On faisait encore usage, dans la maison, d’une ancienne lampe de fonte, en forme de cuiller à brai, dans laquelle on faisait brûler de l’huile ordinaire de baleine. C’était un ustensile à deux étages, la partie inférieure était destinée à recevoir les huiles. Le manche, qui était recourbé, s’emboîtant dans un double engrenage en bois au moyen duquel on pouvait à volonté le monter ou le baisser. Le plafond de la maison et les poutres avaient la même couleur que les huniers d’un charbonnier.

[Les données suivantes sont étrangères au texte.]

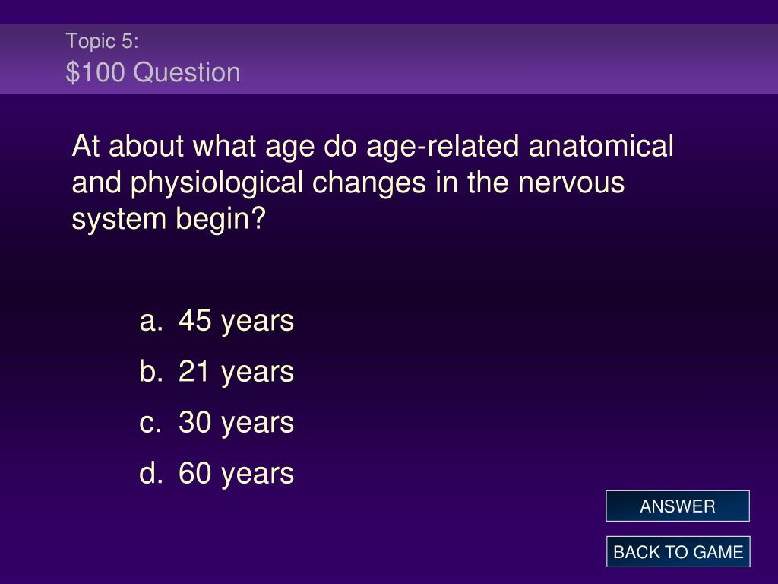Choose answer option d. 60 years
Image resolution: width=778 pixels, height=584 pixels.
[x=217, y=473]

À la suite de quelques représentations, je persuadai à la vieille dame de s’en défaire, et de remplacer ce quinquet par une lampe ordinaire à pétrole et deux gallons d’huile. Sa vieille relique orne aujourd’hui une collection privée

À l’ouest des Méchins, les chemins étaient meilleurs et moins accidentés, et nous prîmes le dîner à la Pointe à la Baleine. C’était, comme l’on dit, la « maison d’accoutumée » où l’on arrêtait, et Madame P., qui tenait la maison insista à faire prendre à mon frère et aux cochers un bon verre chaud de ce qu’elle appelait du whiskey blanc, mais qui, je le soupçonnai, était de sa propre manufacture. Ce liquide avait à la fois une odeur de térébentine, d’acide sulfurique et de poivre rouge et devait être très éloquent comme cordial. Je profitai de la première chance que j’eus pour vider le gobelet de mon frère dans un seau à déchets. Quand, quelques minutes plus tard, Madame P. aperçut le gobelet de fer blanc vide, elle exprima l’espoir que ce coup-là ferait beaucoup de bien au pauvre jeune homme.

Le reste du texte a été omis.